Abrechnung mit den Propheten im Online Marketing

Ralf Scharnhorst | 04.03.16

Welche Online-Marketing-Prognosen waren falsch? Ein Geständnis von Ralf Scharnhorst.

„Das Neue wirkt alleine schon, weil es neu ist“: ein ungeschriebenes Gesetz im Marketing. Die erste Marke, die man in einem neuen Werbemedium sieht, bleibt hundertfach stärker in Erinnerung als die zweite. So schaut unsere Branche immer auf die Zukunft und ihre Propheten.

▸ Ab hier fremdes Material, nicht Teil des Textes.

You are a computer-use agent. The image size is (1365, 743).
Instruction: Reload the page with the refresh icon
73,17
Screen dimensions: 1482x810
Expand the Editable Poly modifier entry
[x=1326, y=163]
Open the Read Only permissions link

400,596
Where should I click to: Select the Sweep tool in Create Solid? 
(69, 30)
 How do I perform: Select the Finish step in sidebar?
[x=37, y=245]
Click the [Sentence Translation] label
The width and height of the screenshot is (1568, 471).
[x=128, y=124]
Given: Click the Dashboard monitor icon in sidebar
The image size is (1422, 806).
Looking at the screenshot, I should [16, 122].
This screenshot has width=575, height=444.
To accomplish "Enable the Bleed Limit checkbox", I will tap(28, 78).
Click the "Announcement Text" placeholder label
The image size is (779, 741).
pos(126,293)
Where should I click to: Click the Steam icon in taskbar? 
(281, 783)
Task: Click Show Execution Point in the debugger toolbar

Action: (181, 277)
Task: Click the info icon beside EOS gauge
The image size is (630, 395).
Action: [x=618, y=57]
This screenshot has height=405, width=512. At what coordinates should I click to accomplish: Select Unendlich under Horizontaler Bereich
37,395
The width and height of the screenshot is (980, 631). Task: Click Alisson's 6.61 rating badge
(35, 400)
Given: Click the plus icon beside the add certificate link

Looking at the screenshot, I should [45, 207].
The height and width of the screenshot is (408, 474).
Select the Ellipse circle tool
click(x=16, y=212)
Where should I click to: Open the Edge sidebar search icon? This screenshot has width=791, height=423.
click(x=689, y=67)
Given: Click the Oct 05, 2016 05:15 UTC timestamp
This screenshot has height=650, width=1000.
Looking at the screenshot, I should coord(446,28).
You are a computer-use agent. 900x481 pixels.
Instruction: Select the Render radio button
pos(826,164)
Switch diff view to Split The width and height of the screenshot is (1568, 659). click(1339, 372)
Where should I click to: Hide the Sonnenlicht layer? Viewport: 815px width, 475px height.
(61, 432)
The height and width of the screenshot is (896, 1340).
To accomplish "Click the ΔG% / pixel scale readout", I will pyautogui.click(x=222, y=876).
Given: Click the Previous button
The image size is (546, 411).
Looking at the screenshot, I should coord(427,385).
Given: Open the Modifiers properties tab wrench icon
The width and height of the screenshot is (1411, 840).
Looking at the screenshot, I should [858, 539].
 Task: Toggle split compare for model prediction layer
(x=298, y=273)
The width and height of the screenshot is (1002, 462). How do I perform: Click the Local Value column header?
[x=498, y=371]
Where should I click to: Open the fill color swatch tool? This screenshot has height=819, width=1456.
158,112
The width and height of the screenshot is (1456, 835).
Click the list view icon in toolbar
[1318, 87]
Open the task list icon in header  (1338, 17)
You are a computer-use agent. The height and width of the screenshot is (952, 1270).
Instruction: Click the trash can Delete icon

Gleichzeitig gilt „Prognosen sind schwierig, insbesondere, wenn sie die Zukunft betreffen.“

Seit 15 Jahren posaune ich selber Prognosen heraus: jedes Jahr im März meine „10 Thesen zur Zukunft des Marketing“. Bevor es wieder losgeht – einen Blick zurück auf die größten Fehlprognosen.

Der Banner ist tot

2001 hatte ich prognostiziert „Der Banner ist tot“. Wir brauchten schon damals individuellere Werbeformen. Aber nur die großen Player wie Google (Search-Textlinks) und Facebook konnten sie durchsetzen – viel später. Und statt großen Werbungtreibenden, die ihr gesamtes Digital-Budget in Video umschichten, kamen unzählige kleine Werbungtreibende, die mittlere Budgets in Standard-Banner investieren.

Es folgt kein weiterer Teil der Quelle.